The above article is an interview with Allen Guelzo, director of the Civil War Era Studies Program at Gettysburg College.  Our nation today is divided.  That much is a given.  But the 1850s and 60s were worse, and according to at least one historian, we aren't on the brink of civil war.  Read it if you can get past the barricades.  And keep in mind that I found the historian's professorial calm to be reassuring.

But you aren't a genuine SF writer unless you can see the wrong inside a learned, well-reasoned argument.
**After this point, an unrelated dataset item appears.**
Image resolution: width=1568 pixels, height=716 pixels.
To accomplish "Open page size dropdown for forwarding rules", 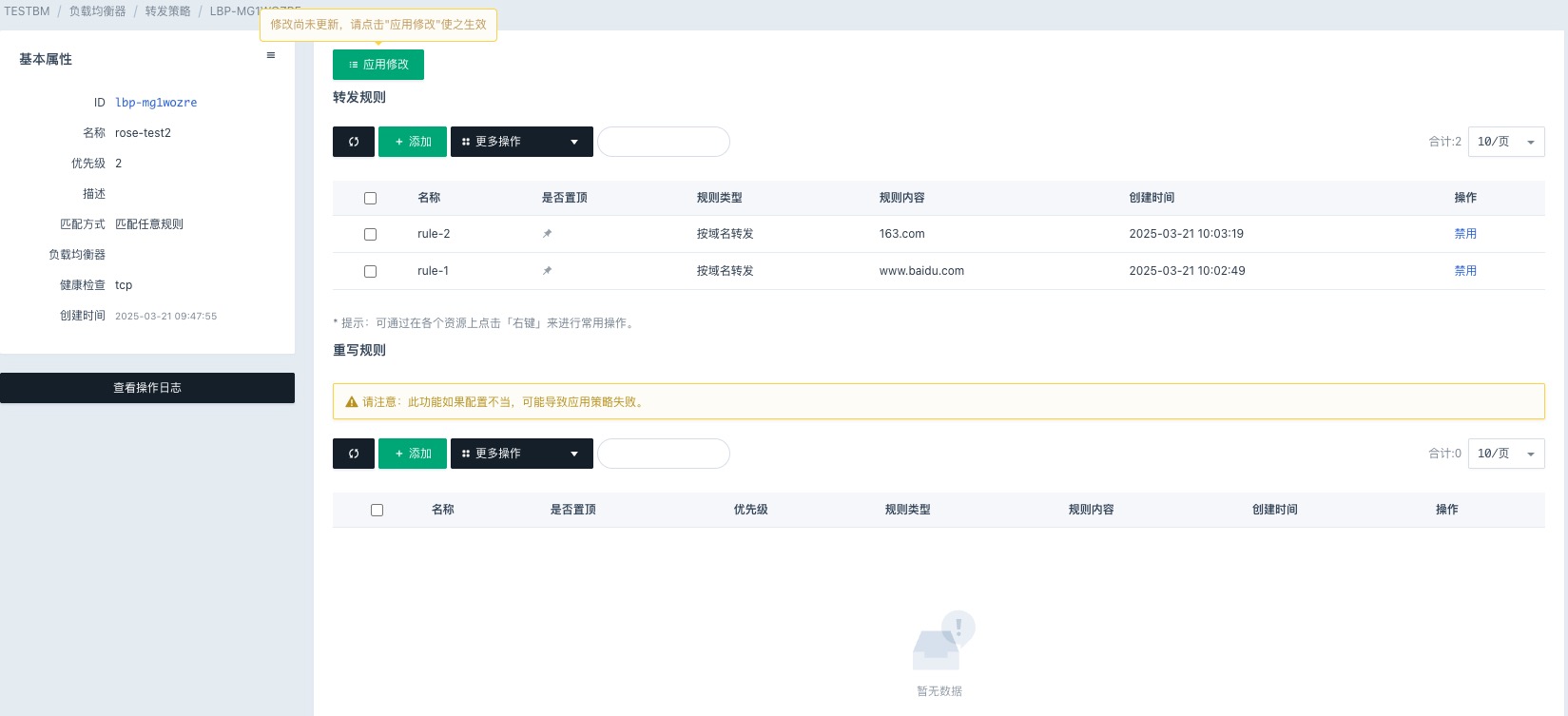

There is a regional quality to today's pain, but no, it's not nearly as distinct as it was in 1860.  Trump and the Right have their neighborhoods and districts, and in some cases, full control of certain states.  For instance, Nebraska is decidedly Republican, save for parts of Omaha and Lincoln.  But it's difficult to imagine organized armies forming at any mutually agreed-upon border, wearing uniforms punched out--I assume--by Vietnamese garment makers.  No, the civil war that I'd write about is much more chaotic and silly, arbitrary and hard to control.

The succession of most of our slave states triggered the first civil war, and just as important, Lincoln's determination to stop this bullshit.

What would be a comparable ignition event for the 21st century?  If I was writing the novel, my guiding guess would involve the Federal Government being "captured" by the other side.  Left or Right, that choke hold would inflame passions and cause those on the outside to organize and arm themselves.  (If they don't have munition caches already.)

Actually, this sounds rather like the last ten years, doesn't it?

In that atmosphere, the next war might start with small sparks.

In the 1850s, congressmen battled with congressmen on the chamber floors.  That was something read about in newspapers, I assume.  But not seen by the nation.  What if we saw live feeds where Ted Cruz and Chuck Schumer traded body blows?  Think of the noise on Facebook.  Imagine a million family gatherings where the same caustic feelings were happy to bloom.

That story might be served best as bleak and small-scale black comedy.

Or the spark and subsequent firestorm might be enormous.  The Left is eager for the 2018 mid-terms.  But what if their opponents cooked the books, retaining control over every branch of government?  Even better, what if our ties with Putin became official and obvious?  There's a notion worth a full scenario.  The United States leaves NATO and signs a mutual-protection pact with Russia.  Ludicrous to imagine, sure.  But jump back twenty years and look at today.  What about our world doesn't look deeply peculiar?

So that's how the nation finally splits.  Cities against the farms.  The coasts against the interior.  Not armies marching, no.  But terrorists and malware and shutting down power plants and water, and chaos, and nobody holding any genuine authority.

Novels never write themselves.  A fact that has slowed down my production by a factor of a thousand.

But history does write itself, every moment, and let's hope our futures don't flow the easy route into anarchy.